*Document extract*:
───
Catalytic Foldamers: Engineering a Second Coordination<br/>Sphere Around a Hydrogenase Mimic

Nature relies on networks of non-covalent interactions to promote chemical transformations with both high selectivities and turnover frequencies. The amino acids in the protein matrix of enzymes work to fine tune the reactivity of groups in the active site. In metalloenzymes, the protein surrounding the metal site can provide direct effects by binding the metal in a first coordination sphere fashion or indirect effects through non-covalent interactions to the ligands or metal site. This latter method, second coordination sphere interactions, has been the main interest of the work under FP7-MC-IIF project No. 275209. Our work on the development of CATAMERS, helical foldamer capsules that contain a catalytically active moiety, serves as a method to design and study similar interactions between a supramolecular host and a small molecule catalyst. The ultimate goal in doing so is to enhance or alter the catalytic activity of the guest.

We have proposed using aromatic amide foldamers (oligomeric molecules capable of forming an ordered structure in solution through non-covalent interactions) to assemble an artificial second coordination sphere around a small molecule biomimetic of the [FeFe]-hydrogenase enzyme active site. Under the grant proposal, the project has been broken down into the following tasks:

1) design and synthesise foldamer bound hydrogenase models / monomer synthesis;
2) analyse structural and spectroscopic properties;
3) analyse electrochemical / electrocatalytic properties; and
4) dissemination.

Over the last two years, the synthetic component of the project has constituted the majority of the work effort. In order to develop the foldamers, two new monomer units needed to be synthesised: one for attaching the diiron complex (AFe) and another that would provide a large enough area to house the catalyst, AH. As a result of the work done on this project, the synthesis of both of these monomers has been accomplished on the multigram scale and in reasonable yield. Additionally, as a result of the methods used to synthesise these monomers, a wide array of functional groups have been introduced into the nine position of the anthracene allowing greater diversification of the foldamer scaffolds in the future.
───
*Excerpted records*:
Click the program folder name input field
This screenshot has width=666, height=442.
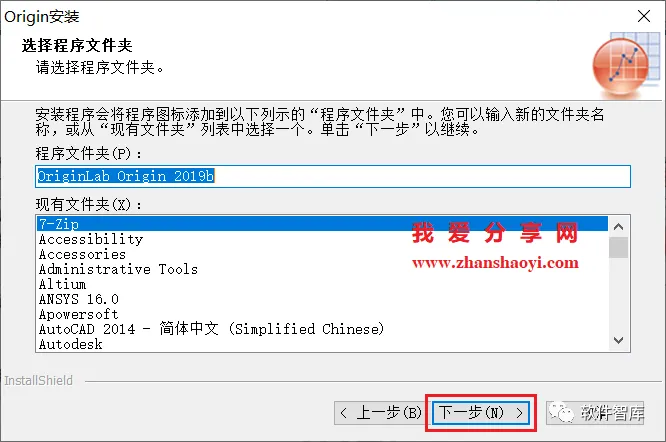[x=333, y=176]
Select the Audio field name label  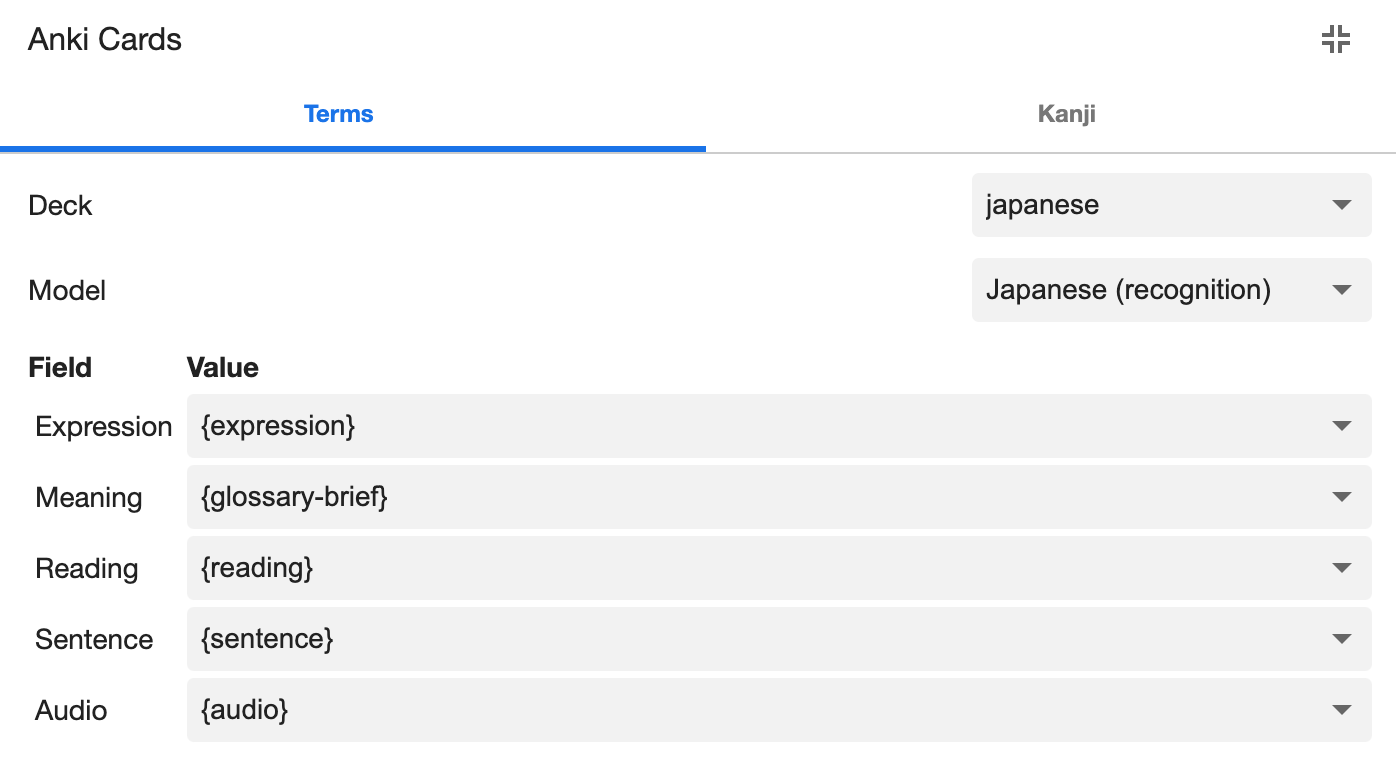[71, 711]
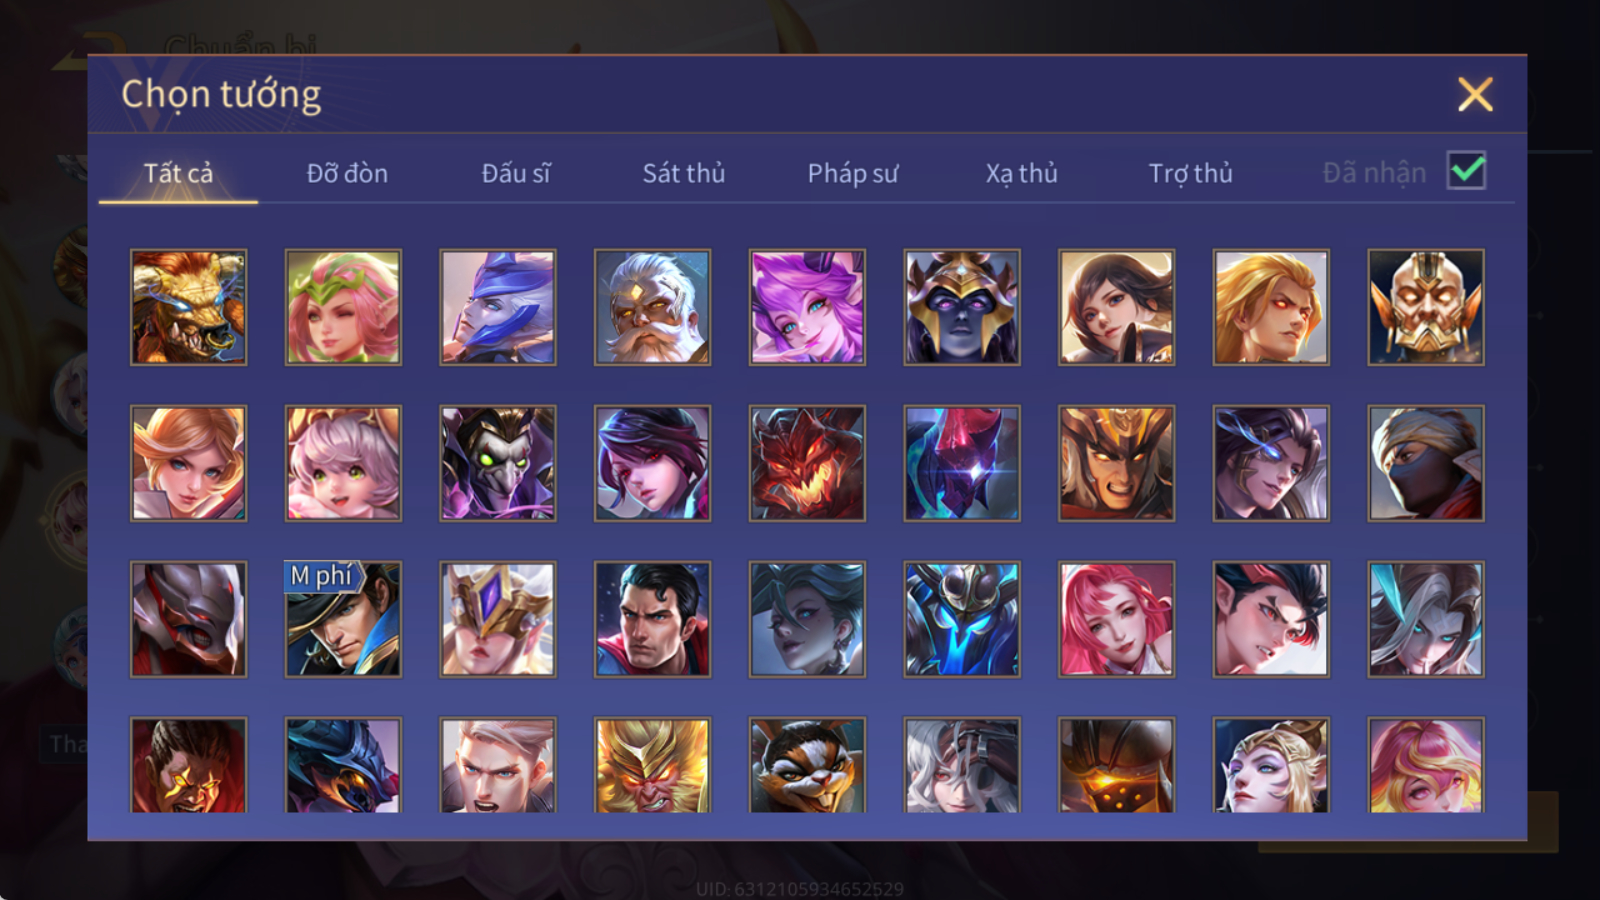Pick the golden monkey king hero

652,765
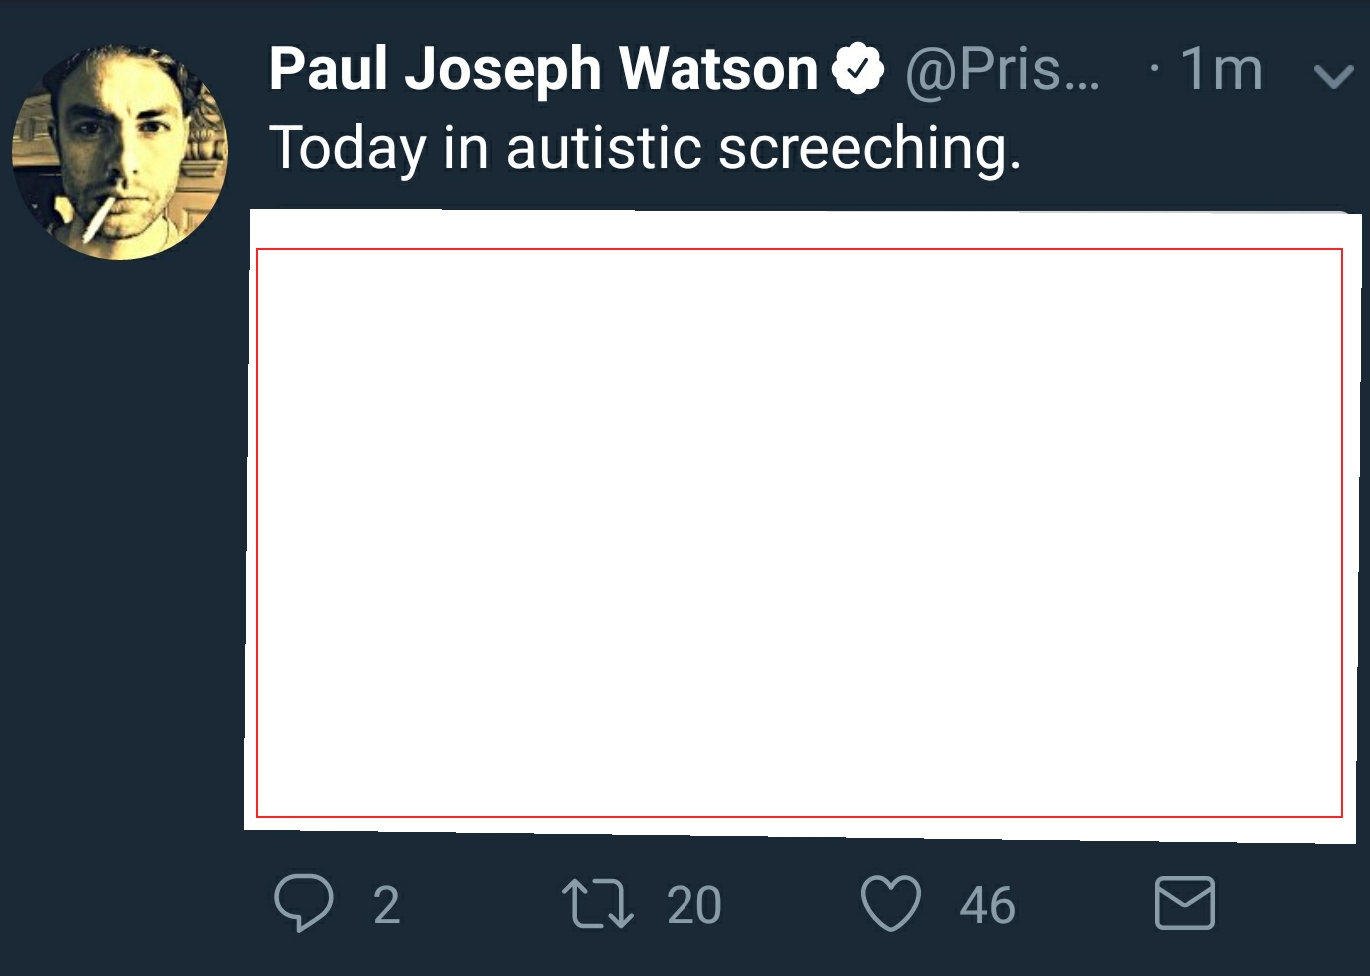Select the tweet text 'Today in autistic screeching.'
This screenshot has width=1370, height=976.
pos(645,148)
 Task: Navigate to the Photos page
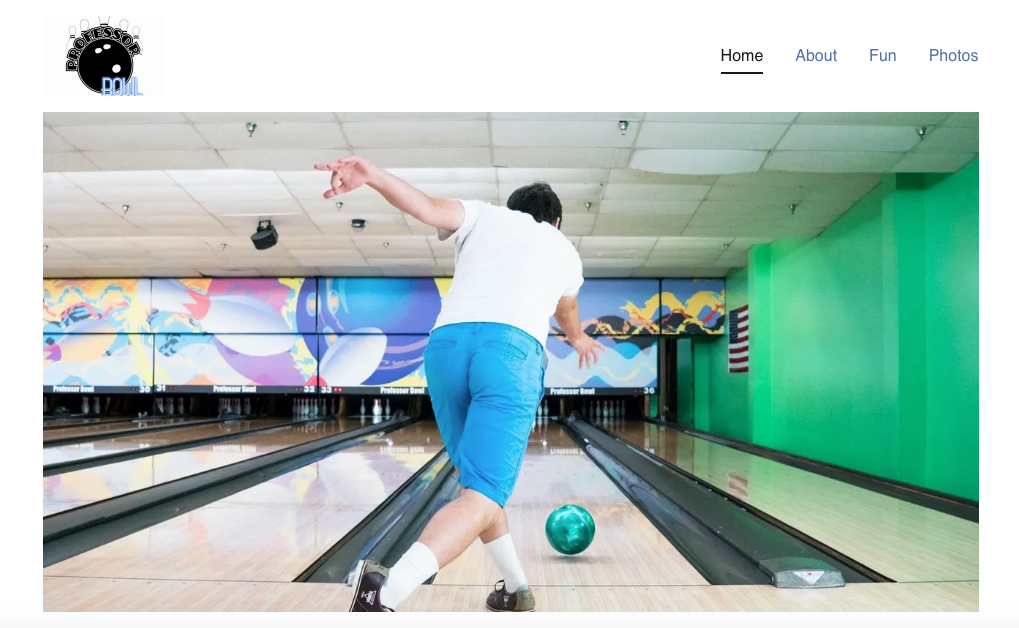tap(953, 56)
───
*Task requirements*:
A - In the text on catalytic foldamers, what name is given to the helical foldamer capsules that contain a catalytically active moiety?
B - Resume the text on catalytic foldamers after its final sentence.

*Answers for each item*:
A - CATAMERS

B -
With the optimisation of these monomes, the synthesis of oligomers containing the diiron complex could proceed. The AH monomer was coupled to form a dimer of anthracenes. By combining this with a sequence established in the Huc group for work on helical capsules, Q3PN2 and the diiron monomer, AFe, a variety of sequences could be obtained. Owing to their high crystallinity, these compounds were all able to be characterized by X-ray diffraction studies. In the solid state, the oligomers all adopt a helical structure which partially surrounds the diiron complex to different degrees. However, only minimal distortions in the structural parameters of the diiron complex are observed. Additionally, there is no indication of any hydrogen bonding or close steric interactions between the complex and the foldamer scaffolds. Rather the complex seems free to turn from an orientation where the diiron bond vector is oriented along the helical axis to one where it is perpendicular.

The fluxionality of these compounds is supported by 13C NMR studies which show only a single CO resonance for all six carbonyls, indicating not only the rapid exchange between apical and basal units but also that the complex rotates at a rate fast enough to equilibrate each iron site on the NMR timescale. Additionally, no significant distortions in the symmetry of the complex are observed by IR studies focused on the v(CO) stretches.

Despite what appears to be minimal control of the complex by the initial foldamer scaffold designs, there does appear to be an effect on the electrochemical properties of the diiron complex as a model second coordination sphere is built around it. The monomer containing the iron complex shows a similar first reduction potential (-1.81 V) when compared to a standard small molecule diiron complex, (µ-SCH2NBnCH2S-)[Fe(CO)3]2, ((µ-pmbadt)[Fe(CO)3]2), (-1.82 V). However, when the sequence of the foldamer is eleongated a significant positive shift in the first reduction is observed ranging from 120 - 200 mV. Because of the limited interactions observed in the solid state and solution studies, the cause of this shift is tentatively attributed to a change in the local electrostatic environment relative to the bulk solution; however more studies will need to be done to definitively assign the cause.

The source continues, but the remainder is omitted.